A J-3 c'est la catastrophe: le ciel me tombe sur la tête: 1 bon gros rhume me met bien à plat. Maintenant la question est: vais-je prendre le départ?

Arrivé tôt sur place le samedi après midi j'en profite pour discuter avec bon nombre d'amis et sans m'en rendre compte je rentre déjà dans la course sans pour autant me mettre la pression vu mon état pitoyable des jours précédents.
Aller un peu de sérieux, il faut préparer les affaires pour demain. Au fait Alex, tu as des chaussettes en stock? lol.
1 bon moment partagé autour d'un super repas agrémenté d'un combat d'accent: Bretagne/Ariège. Désolé Vivien tu étais un peu seul!

Réveillé avant le réveil: bon il a plu, mais rien d'exceptionnel, il ne fait pas trop froid. L'équipement est validé: Les raptor au pieds (non négociable!) corsaire, ts manche longue "chaud", ts manche courte et manchettes (je vous rappelle que je suis "balade"...!) et le buff millésime 2014 autour du cou.
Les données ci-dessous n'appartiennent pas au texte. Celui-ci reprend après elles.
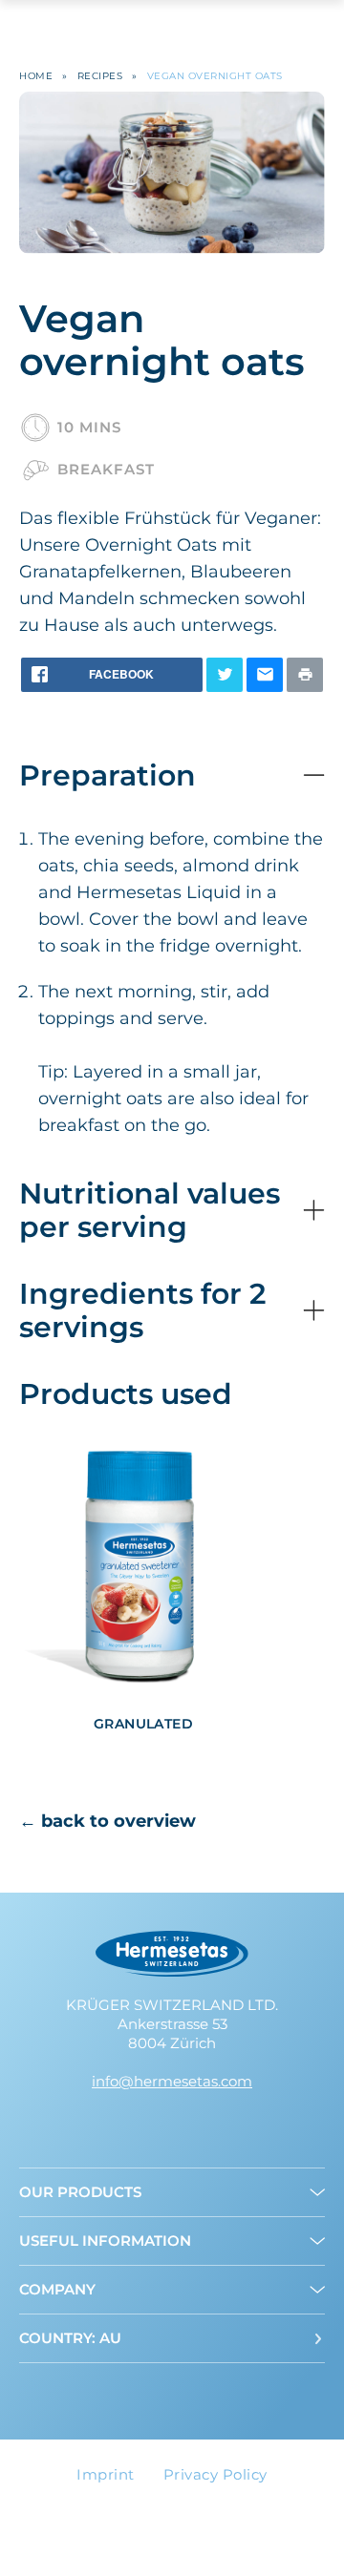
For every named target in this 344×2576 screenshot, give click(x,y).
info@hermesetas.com (172, 2081)
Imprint (105, 2474)
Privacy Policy (215, 2474)
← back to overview (107, 1821)
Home (36, 76)
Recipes (100, 76)
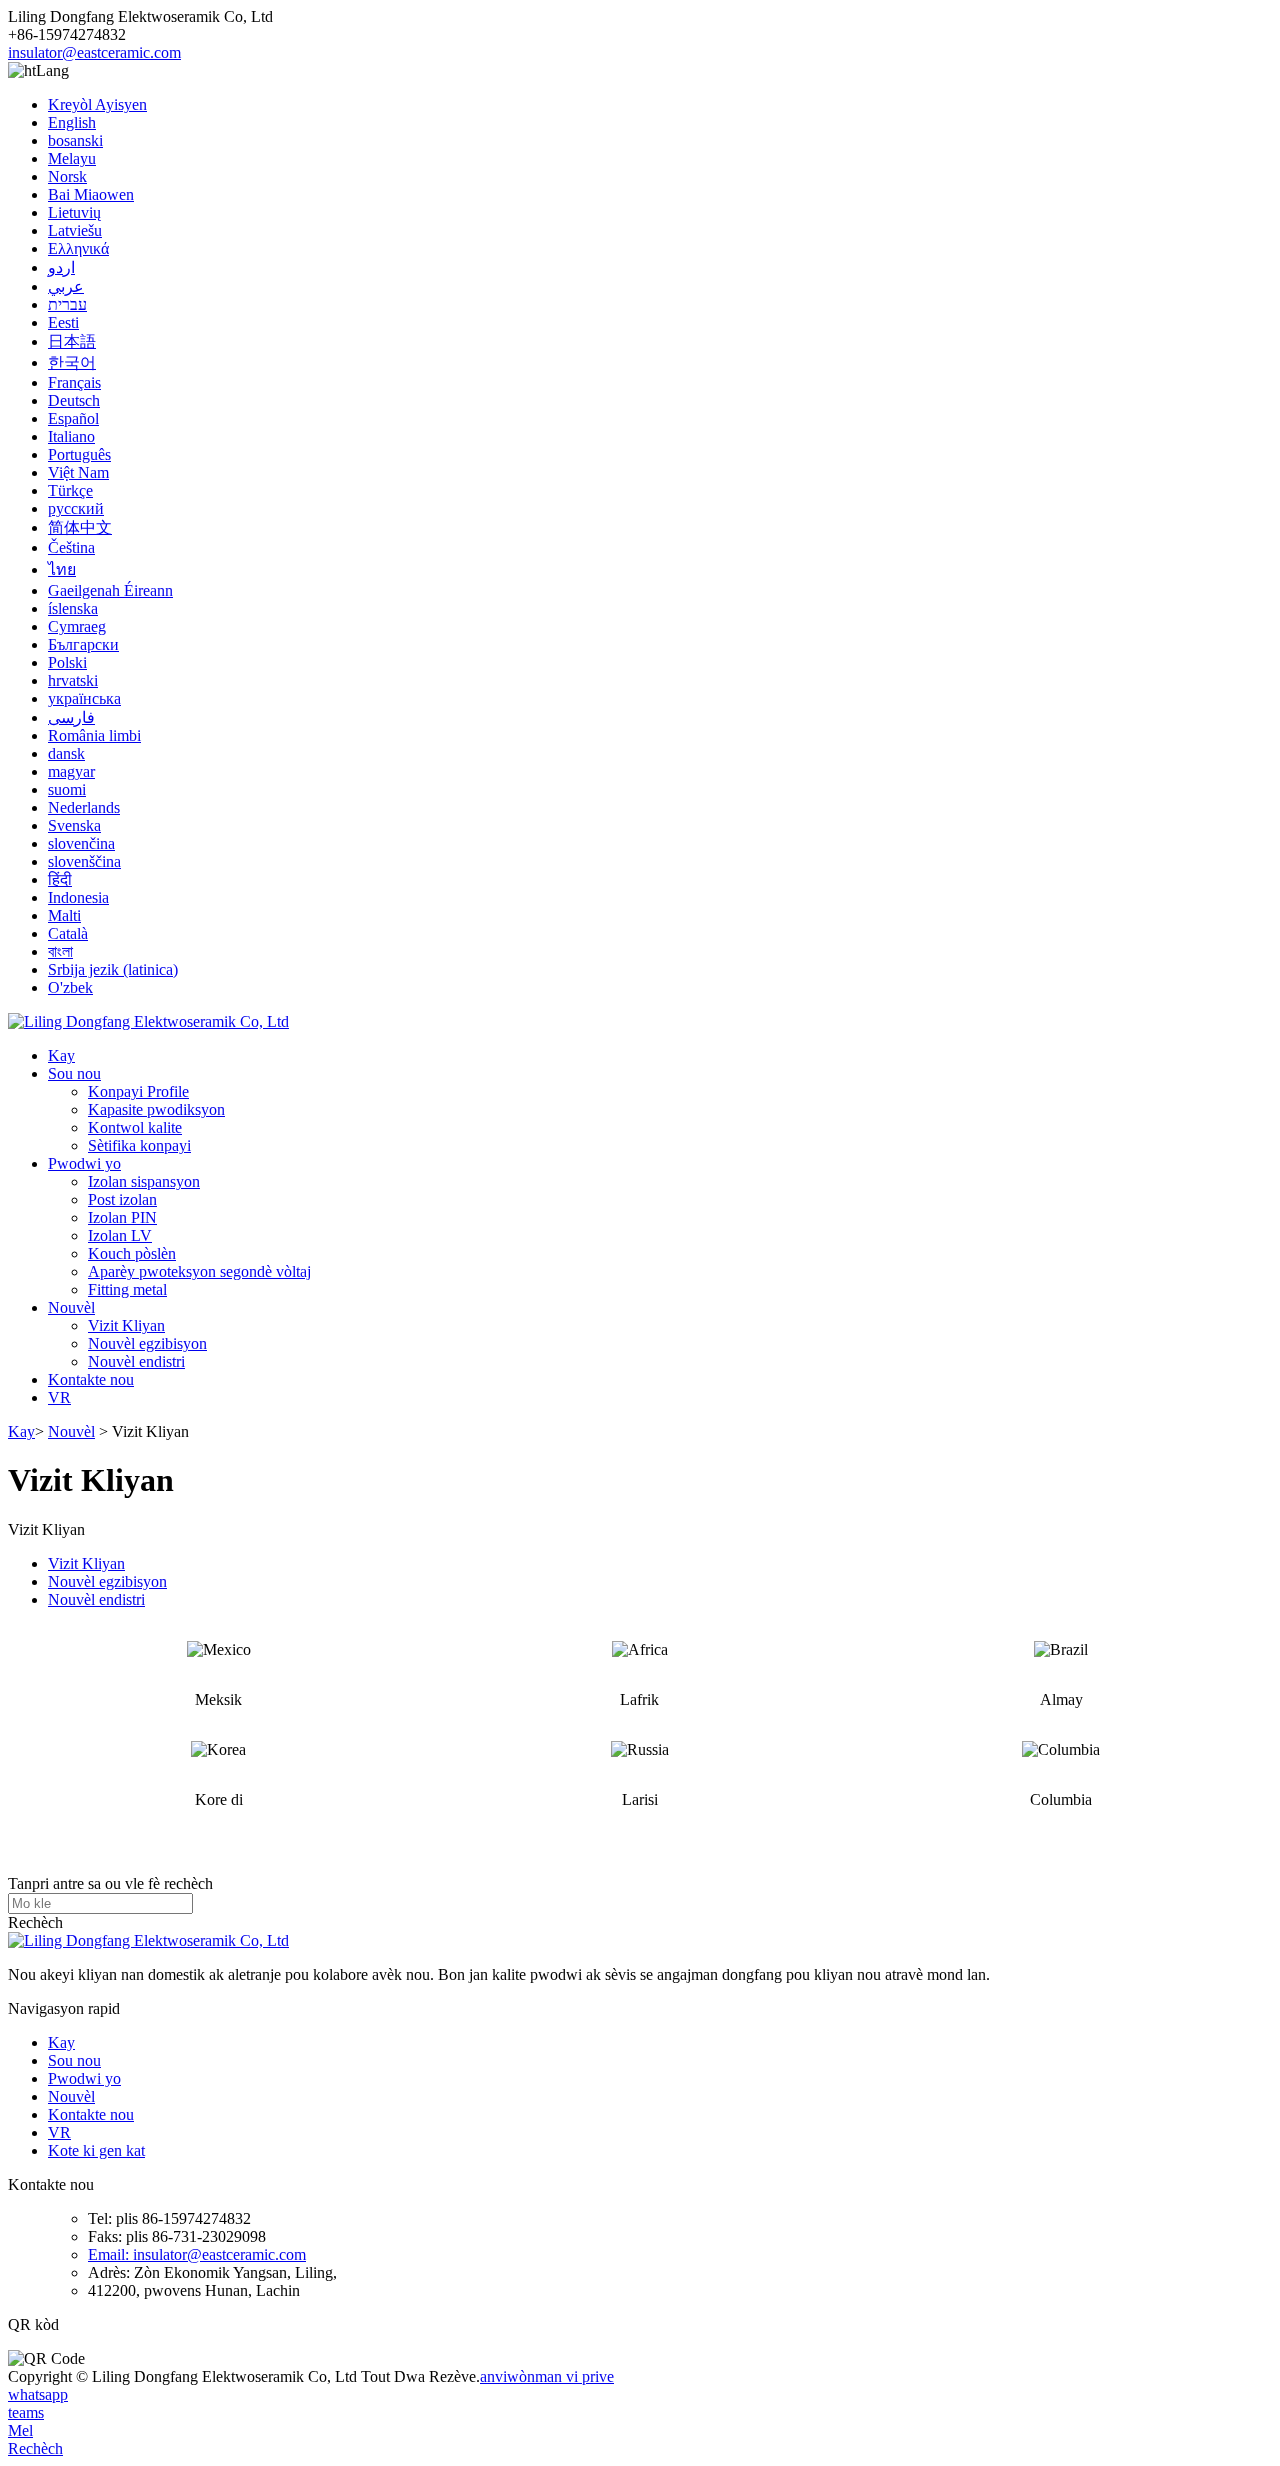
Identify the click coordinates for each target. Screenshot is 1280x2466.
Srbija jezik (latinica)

Après un petit tour de déverrouillage des guiboles avec Manu, on rejoint la ligne. Ça va je tousse pas trop.
8h: feu c'est parti. Je suis  tout simplement heureux d'être là au sein du peloton.


Départ raisonnable en compagnie de José et Manu. Le temps de faire le clown, on se retrouve à Malbastit pour attaquer vraiment les sentiers.

Ben quoi je me recoiffe...
Peu de boue. Je reste raisonnable dans la petite descente: trop tôt, trop de monde et les barbelés pas très accueillants. José tente de s'échapper mais je l'ai à l’œil...

C'était plus gras le dimanche précédent lors du balisage!
Le bourbier de la Cathofe est en gréve. Place à la montée vers les crêtes de Madoual. le rythme est bon tout en étant raisonnable.Je gagne régulièrement des places.Les sensations sont bonnes! Tout va bien quoi! La Maza team partie en éclaireurs a le droit à la spéciale grumlie au passage (mais quel est le c.. qui s'accroche à mon sac...)
Passé les ruines de Péchiquelle la montée devient plus raide, mais je progresse toujours "facile". Arrivé au col du Tremblement je suis saisi par l'ambiance irréelle (beaucoup d'animation et d'encouragement le tout dans un cocon de brouillard)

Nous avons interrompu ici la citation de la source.